# Simulating separate universes to study the clustering of dark matter

April 01, 2017

In the standard cosmological model, dark matter makes up roughly 25 % of the total energy budget of the Universe. However it cannot be observed directly, since it does not emit light. Understanding the way dark matter clusters together and forms structures is of crucial importance since it would help our understanding of the observed spatial distribution of galaxies (which should closely follow the dark matter distribution) and link this with early-Universe physics and the origin of initial perturbations. In this context, researchers at MPA and in other institutions worldwide came up with a new way of simulating the impact of large-scale primordial perturbations on the abundance of structures observed at late times, the so-called separate universe simulations. Using this technique, the MPA researchers recently obtained some of the most precise measurements of the local bias, confirming the known trend that more massive halos are more biased than smaller halos.

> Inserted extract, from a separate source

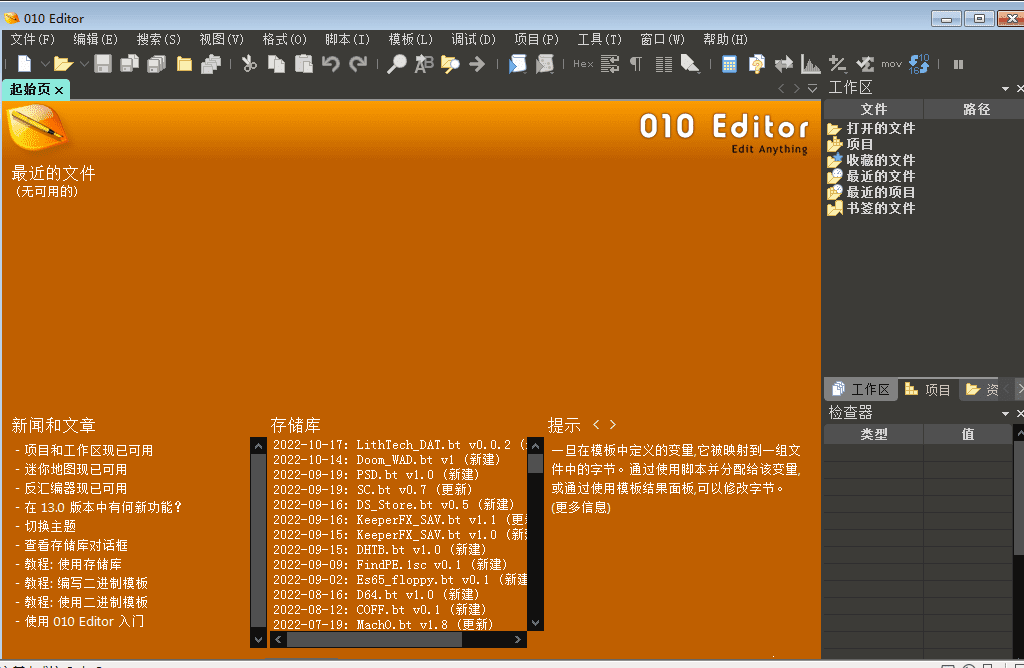This screenshot has width=1024, height=668.
Task: Click the Find magnifying glass icon
Action: click(x=397, y=64)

## The clustering of dark matter

Dark matter groups itself in various structures to create what is called the cosmic web (see Figure 1). One of the most important components are the so-called halos, which simply represent regions where dark matter has accumulated. The abundance and distribution of these halos is strongly dependent on the distribution of dark matter: one could also say that the halo distribution is biased with respect to the dark matter distribution. Understanding this bias and what physical effects affect it is of crucial importance for the statistical description of the halo distribution. This, in turn, is very important as the current paradigm states that cosmological tracers (such as galaxies or galaxy clusters) reside preferentially in dark matter halos.

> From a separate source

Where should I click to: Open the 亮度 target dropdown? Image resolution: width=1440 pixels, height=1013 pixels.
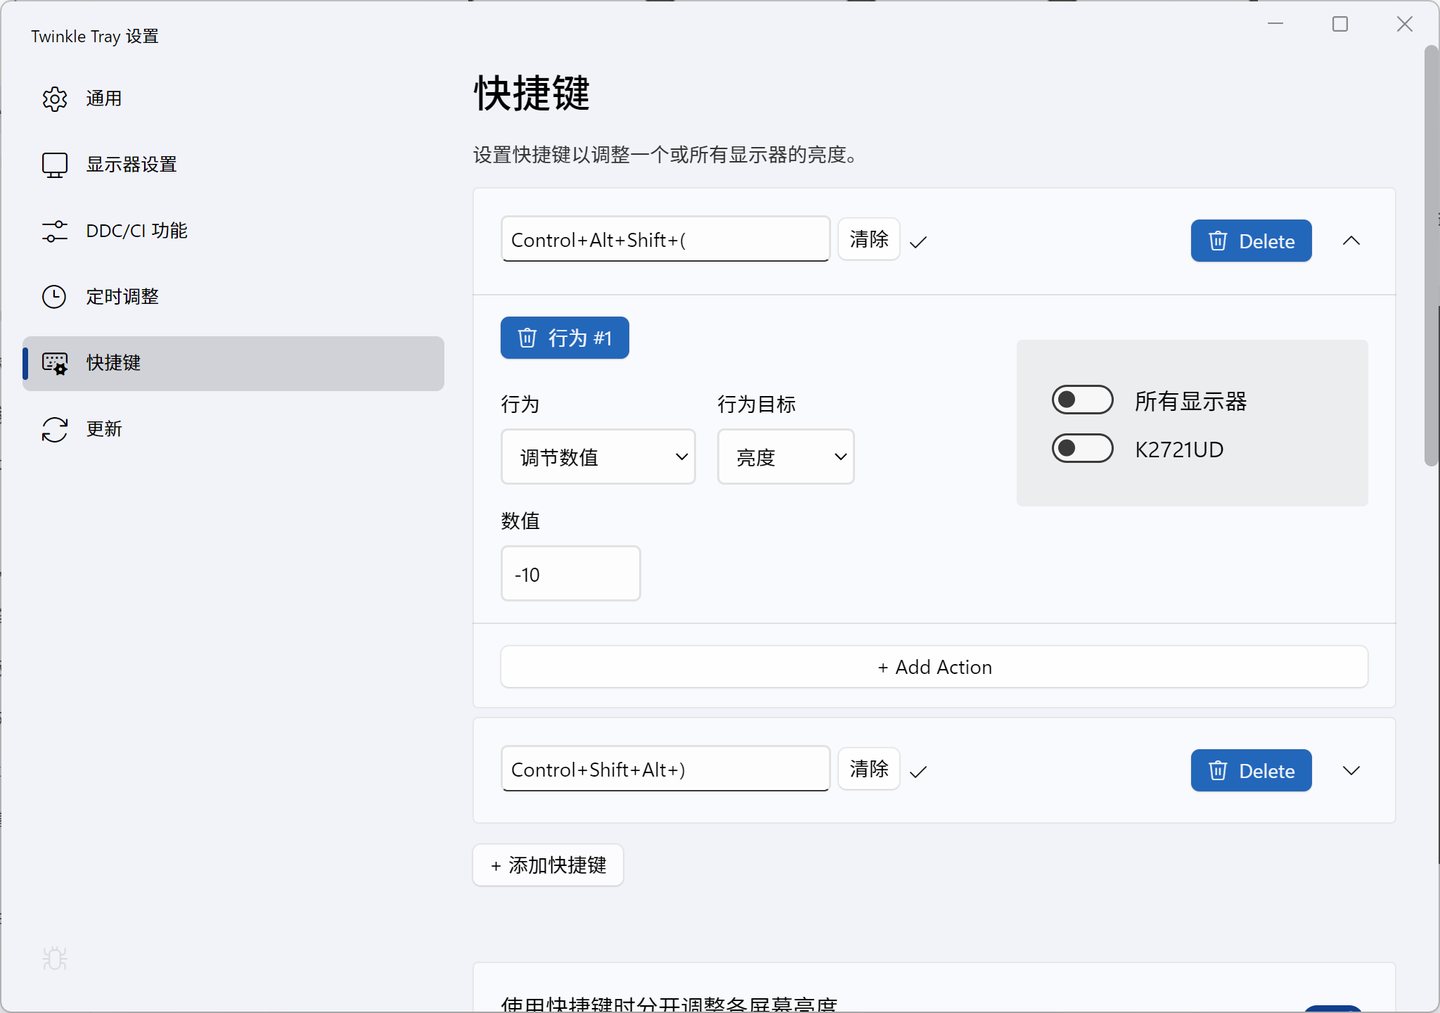(x=785, y=456)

Figure 1: Schematic representation of the separate universe idea. The red line represents a long wavelength matter density perturbation. The two panels show results of separate universe simulations in initially overdense (left) and underdense regions (right). The colour indicates the matter density with lighter regions being denser.

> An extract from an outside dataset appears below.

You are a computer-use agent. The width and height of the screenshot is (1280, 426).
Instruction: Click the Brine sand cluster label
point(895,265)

To study dark matter clustering, physicists traditionally run so-called “N-body” numerical simulations. In their simplest form, these simulations follow a set of particles in a box from an initial distribution to some later time, using Newtonian physics to describe the evolution and our knowledge of dark matter properties. Here the term "particle" is a substitute for "mass element", which are normally on the order of a few million or even billion solar masses, as we are not able to achieve infinite mass resolution. In order to cover a wide range of scales, these simulations must both have a large number of particles (billions) and be of largest possible volume (up to a few Gpc on a side) which means that they quickly become costly computationally.

## Separate universe simulations

The main idea behind the separate universe simulations is that a patch of the Universe, which has a different matter density, is treated as a separate universe. Indeed, it can be shown that applying an overall uniform change to the matter density in the simulation (i.e. adding a perturbation with an infinite wavelength) is equivalent to running the simulation with different cosmological parameters (for example going from flat to curved geometry). Hence, it is possible to divide a costly big simulation into smaller ones, where each has a different matter density and correctly adjusted other cosmological parameters. Thus, the dependence of e.g. the density of halos on the matter density can be studied in a clean way.

This technique does not only make the running of simulations easier, it makes it also possible to measure the impact of large-scale perturbations on smaller scales where halo and galaxy formation takes place. Since the overall matter density is now a parameter that can be chosen independently, it is possible to measure the dependence of structure formation on this parameter solely - unlike in traditional N-body simulations where a mixing of scales is unavoidable. Hence it is a fast and easy way to make precise measurements of quantities depending on the matter density.

## A measure of clustering: halo bias

Figure 2: The dependence of halo density (δ_{h}) on the matter density (δ_{m}) in separate universes. Red points show results from simulations and the black line presents the fit of a polynomial to extract the local bias parameters.

One of these quantities is the density of dark matter halos found in a simulation. As mentioned above, the bias is the statistical quantity linking the halo density to the matter density. While there are many different bias parameters reflecting the various physical effects entering structure formation, the most well-studied bias parameter on large scales is the so-called local bias. This local bias simply relates the halo density to the matter density at each location in the simulation.

Separate universe simulations provide a perfect framework to obtain precise measurements of this quantity, as one simply needs to run several simulations with various values for the matter density and to measure the final density of dark matter halos in each of them. The obtained relation between matter and halo density then gives the local bias parameter as the proportionality constant between these two quantities, as is shown in Figure 2.

Clearly, simulations with higher initial matter density lead to higher halo density at later times, as can also be seen in Figure 1. Using this technique, researchers at MPA recently obtained some of the most precise measurements of the local bias, confirming the known trend that more massive halos (which are also less common) are more biased than smaller halos.